Return each entry word for word and skip its pictures.

## [INPUT MATERIAL]
----------

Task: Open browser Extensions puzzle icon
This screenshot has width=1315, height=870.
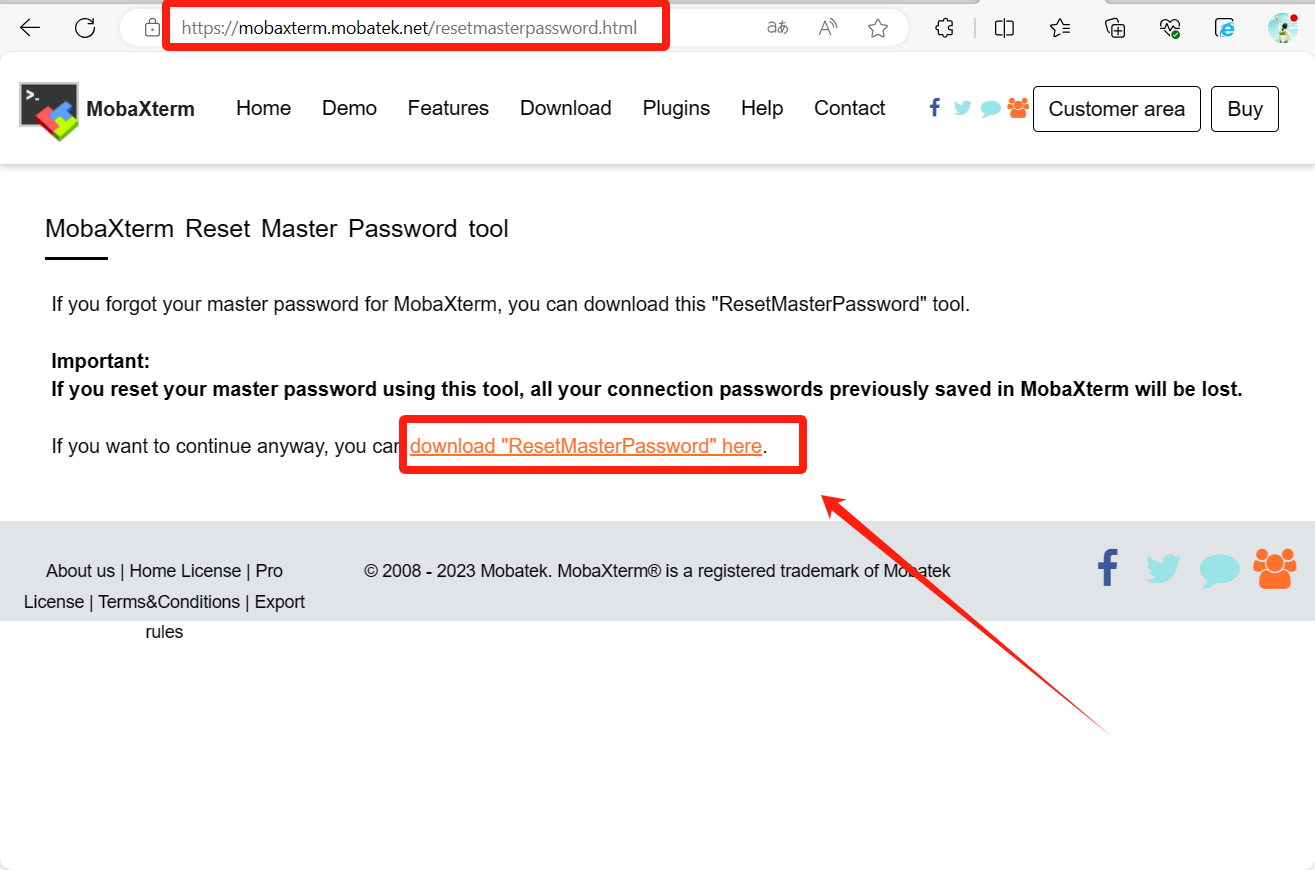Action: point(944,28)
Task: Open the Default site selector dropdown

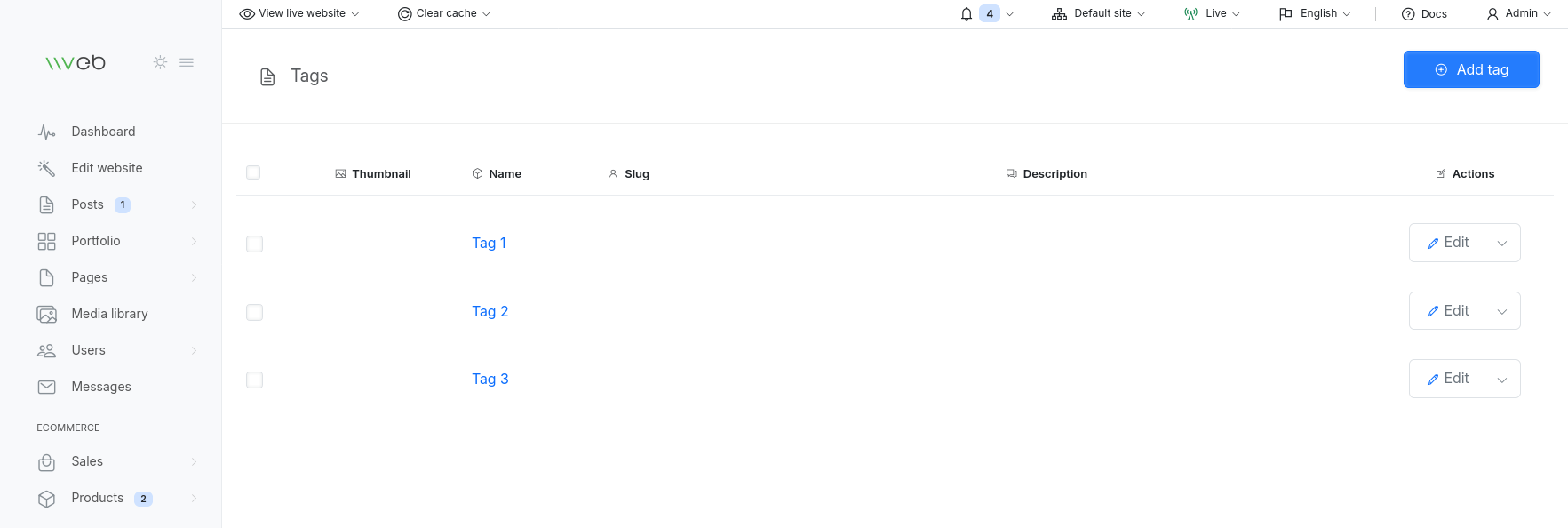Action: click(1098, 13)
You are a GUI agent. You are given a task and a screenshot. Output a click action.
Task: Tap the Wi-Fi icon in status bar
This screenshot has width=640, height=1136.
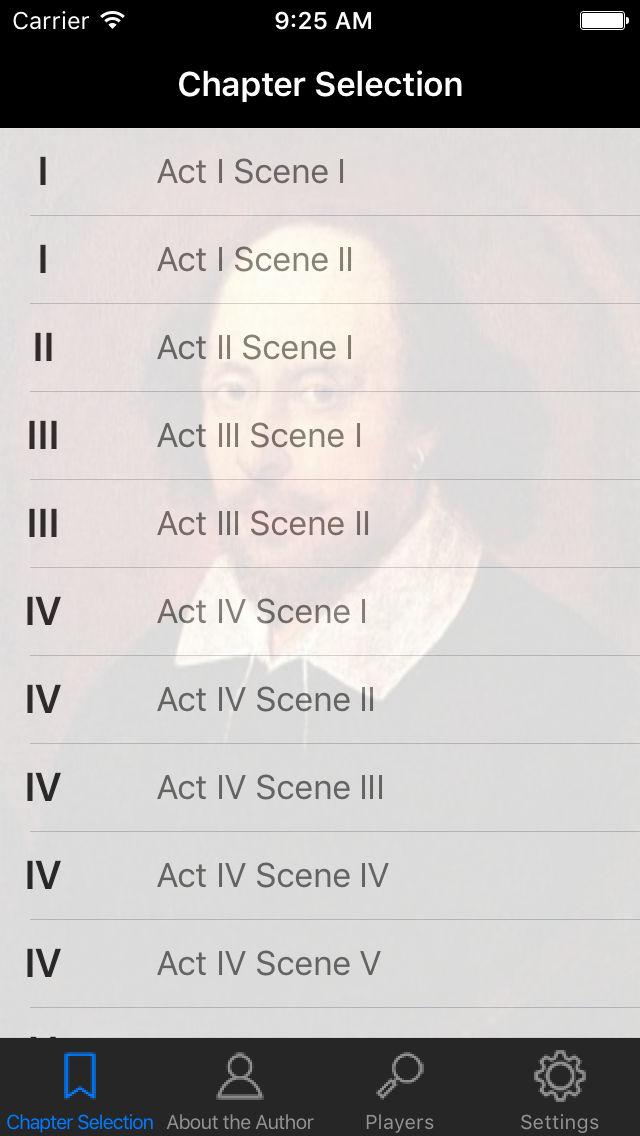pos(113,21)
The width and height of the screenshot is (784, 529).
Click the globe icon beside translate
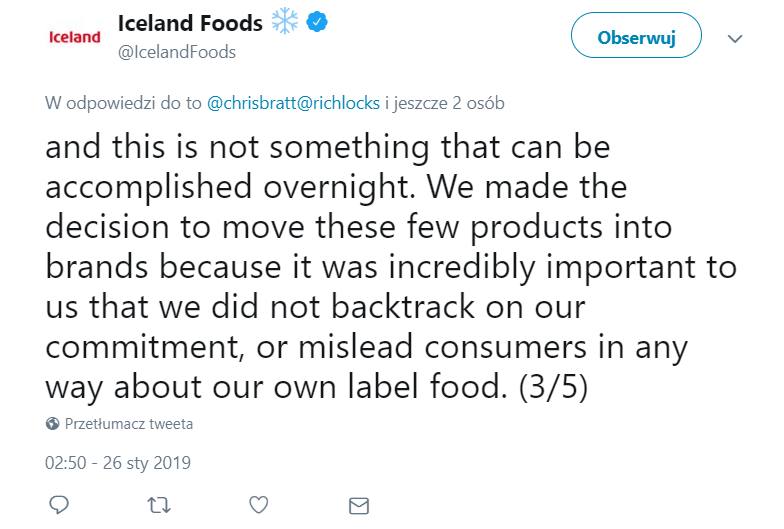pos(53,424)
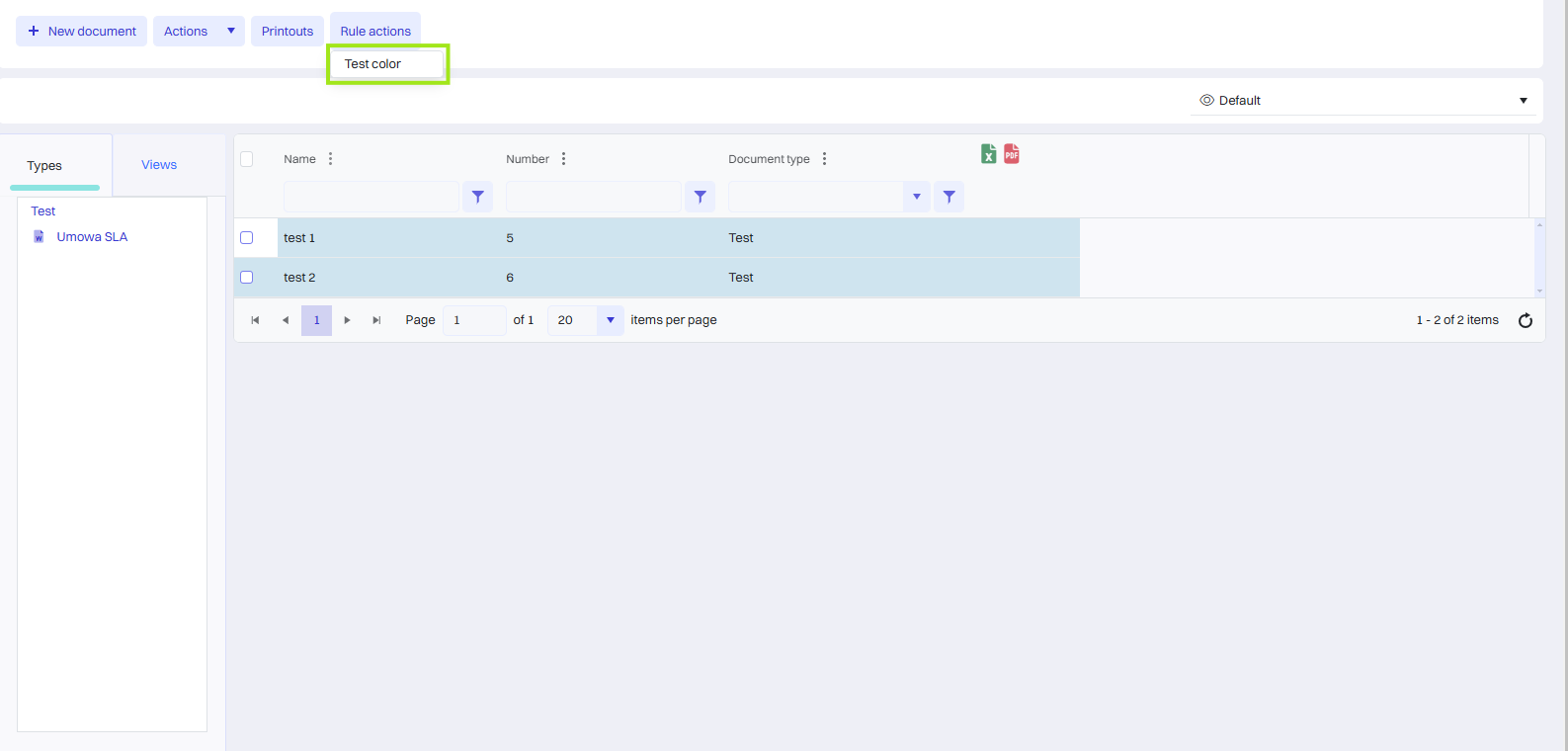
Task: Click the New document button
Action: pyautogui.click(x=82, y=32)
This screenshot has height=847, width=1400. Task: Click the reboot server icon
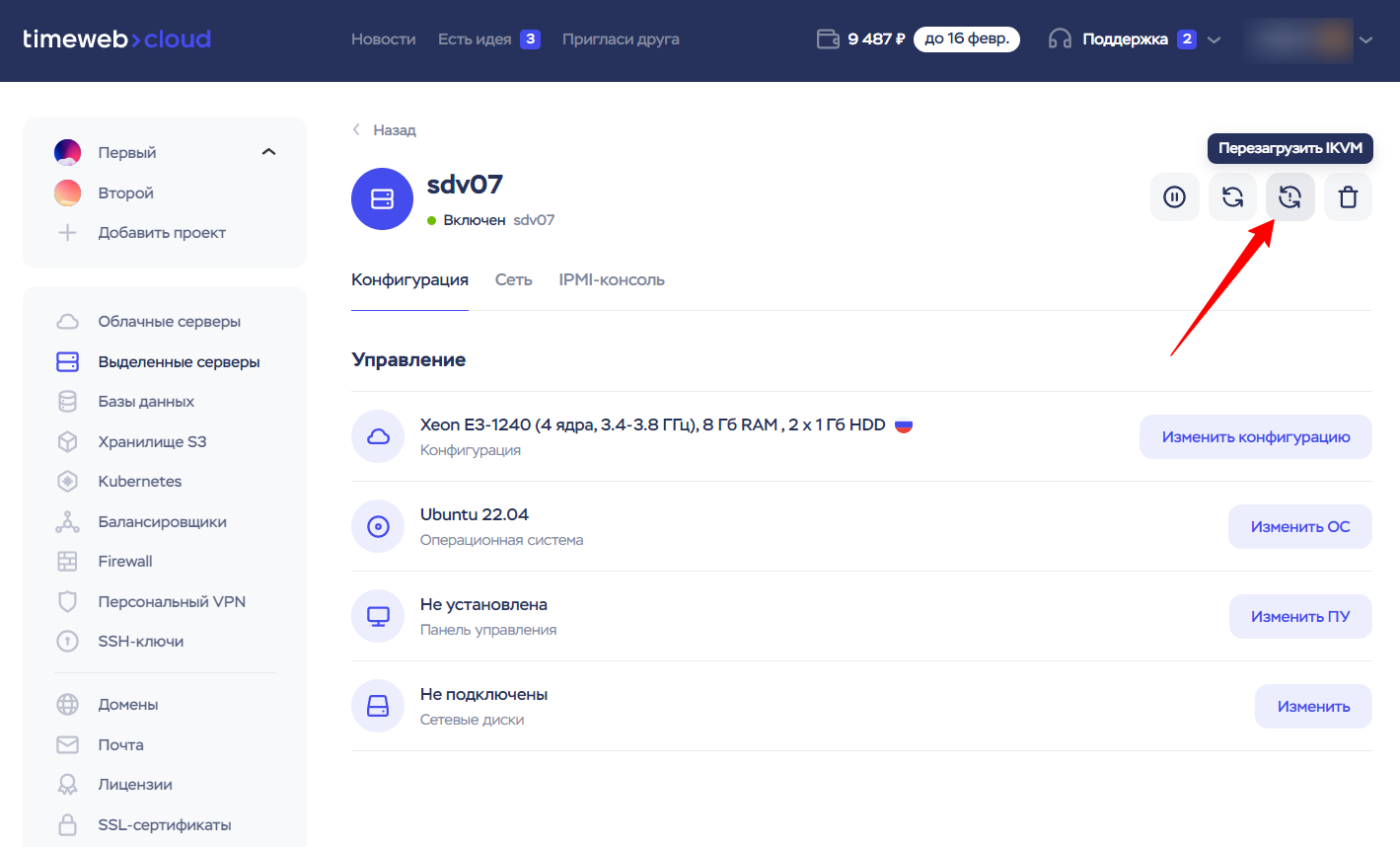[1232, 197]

----------

## [RESULT OF THIS TASK]
Task: Open browser Extensions puzzle icon
This screenshot has width=1315, height=870.
Action: point(944,28)
Task: Open the Default site selector dropdown

Action: click(1098, 13)
You are a GUI agent. You are given a task and a screenshot. Output a click action.
Task: Tap the Wi-Fi icon in status bar
This screenshot has width=640, height=1136.
pos(113,21)
The width and height of the screenshot is (784, 529).
Click the globe icon beside translate
pos(53,424)
Task: Click the New document button
Action: pyautogui.click(x=82, y=32)
This screenshot has height=847, width=1400. Task: Click the reboot server icon
[1232, 197]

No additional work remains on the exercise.